__To do__
Nothing but an exact copy of the data should be given.
(Beginning of Given data)
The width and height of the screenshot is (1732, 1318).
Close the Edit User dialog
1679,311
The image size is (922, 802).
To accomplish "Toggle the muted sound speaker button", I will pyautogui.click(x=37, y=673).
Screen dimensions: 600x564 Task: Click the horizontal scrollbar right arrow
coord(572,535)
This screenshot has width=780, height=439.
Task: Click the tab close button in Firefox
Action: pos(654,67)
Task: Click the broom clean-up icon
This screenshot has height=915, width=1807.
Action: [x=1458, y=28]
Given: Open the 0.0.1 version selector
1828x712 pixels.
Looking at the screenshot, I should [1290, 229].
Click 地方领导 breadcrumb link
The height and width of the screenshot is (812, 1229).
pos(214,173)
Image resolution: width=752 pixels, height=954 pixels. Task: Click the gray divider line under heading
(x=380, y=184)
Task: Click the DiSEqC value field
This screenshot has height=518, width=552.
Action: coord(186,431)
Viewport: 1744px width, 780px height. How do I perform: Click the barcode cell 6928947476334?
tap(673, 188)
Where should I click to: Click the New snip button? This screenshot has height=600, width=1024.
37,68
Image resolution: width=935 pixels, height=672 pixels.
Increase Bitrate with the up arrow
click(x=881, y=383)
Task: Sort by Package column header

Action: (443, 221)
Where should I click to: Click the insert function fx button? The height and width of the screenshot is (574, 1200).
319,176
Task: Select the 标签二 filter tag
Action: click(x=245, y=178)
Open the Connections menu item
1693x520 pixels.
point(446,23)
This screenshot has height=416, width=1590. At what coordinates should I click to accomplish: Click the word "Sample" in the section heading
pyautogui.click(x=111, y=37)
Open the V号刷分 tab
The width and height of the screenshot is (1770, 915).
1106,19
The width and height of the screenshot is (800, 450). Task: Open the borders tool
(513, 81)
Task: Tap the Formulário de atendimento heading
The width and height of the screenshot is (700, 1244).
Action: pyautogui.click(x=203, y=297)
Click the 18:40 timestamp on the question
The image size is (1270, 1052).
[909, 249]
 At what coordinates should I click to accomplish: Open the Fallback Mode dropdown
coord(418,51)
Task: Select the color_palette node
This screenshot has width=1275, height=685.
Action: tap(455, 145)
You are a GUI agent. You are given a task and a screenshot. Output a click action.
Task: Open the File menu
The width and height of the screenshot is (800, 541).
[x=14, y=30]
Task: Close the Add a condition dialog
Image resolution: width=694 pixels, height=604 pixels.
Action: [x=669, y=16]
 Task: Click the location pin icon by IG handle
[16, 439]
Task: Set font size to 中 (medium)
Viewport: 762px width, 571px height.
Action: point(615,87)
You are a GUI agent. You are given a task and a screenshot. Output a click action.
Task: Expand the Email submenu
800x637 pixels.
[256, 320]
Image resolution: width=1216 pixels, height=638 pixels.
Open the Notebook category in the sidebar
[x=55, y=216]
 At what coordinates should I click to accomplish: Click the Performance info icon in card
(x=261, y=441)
(End of Given data)
__Response area__
The width and height of the screenshot is (1732, 1318).
Close the Edit User dialog
1679,311
The image size is (922, 802).
To accomplish "Toggle the muted sound speaker button", I will pyautogui.click(x=37, y=673).
Screen dimensions: 600x564 Task: Click the horizontal scrollbar right arrow
coord(572,535)
This screenshot has width=780, height=439.
Task: Click the tab close button in Firefox
Action: pos(654,67)
Task: Click the broom clean-up icon
This screenshot has height=915, width=1807.
Action: [x=1458, y=28]
Given: Open the 0.0.1 version selector
1828x712 pixels.
Looking at the screenshot, I should [1290, 229].
Click 地方领导 breadcrumb link
The height and width of the screenshot is (812, 1229).
pos(214,173)
Image resolution: width=752 pixels, height=954 pixels. Task: Click the gray divider line under heading
(x=380, y=184)
Task: Click the DiSEqC value field
This screenshot has height=518, width=552.
Action: coord(186,431)
Viewport: 1744px width, 780px height. How do I perform: Click the barcode cell 6928947476334?
tap(673, 188)
Where should I click to: Click the New snip button? This screenshot has height=600, width=1024.
37,68
Image resolution: width=935 pixels, height=672 pixels.
Increase Bitrate with the up arrow
click(x=881, y=383)
Task: Sort by Package column header

Action: (443, 221)
Where should I click to: Click the insert function fx button? The height and width of the screenshot is (574, 1200).
319,176
Task: Select the 标签二 filter tag
Action: click(x=245, y=178)
Open the Connections menu item
1693x520 pixels.
point(446,23)
This screenshot has height=416, width=1590. At what coordinates should I click to accomplish: Click the word "Sample" in the section heading
pyautogui.click(x=111, y=37)
Open the V号刷分 tab
The width and height of the screenshot is (1770, 915).
1106,19
The width and height of the screenshot is (800, 450). Task: Open the borders tool
(513, 81)
Task: Tap the Formulário de atendimento heading
The width and height of the screenshot is (700, 1244).
Action: pyautogui.click(x=203, y=297)
Click the 18:40 timestamp on the question
The image size is (1270, 1052).
[909, 249]
 At what coordinates should I click to accomplish: Open the Fallback Mode dropdown
coord(418,51)
Task: Select the color_palette node
This screenshot has width=1275, height=685.
Action: tap(455, 145)
You are a GUI agent. You are given a task and a screenshot. Output a click action.
Task: Open the File menu
The width and height of the screenshot is (800, 541).
[x=14, y=30]
Task: Close the Add a condition dialog
Image resolution: width=694 pixels, height=604 pixels.
Action: [x=669, y=16]
 Task: Click the location pin icon by IG handle
[16, 439]
Task: Set font size to 中 (medium)
Viewport: 762px width, 571px height.
Action: point(615,87)
You are a GUI agent. You are given a task and a screenshot. Output a click action.
Task: Expand the Email submenu
800x637 pixels.
[256, 320]
Image resolution: width=1216 pixels, height=638 pixels.
Open the Notebook category in the sidebar
[x=55, y=216]
 At what coordinates should I click to accomplish: Click the Performance info icon in card
(x=261, y=441)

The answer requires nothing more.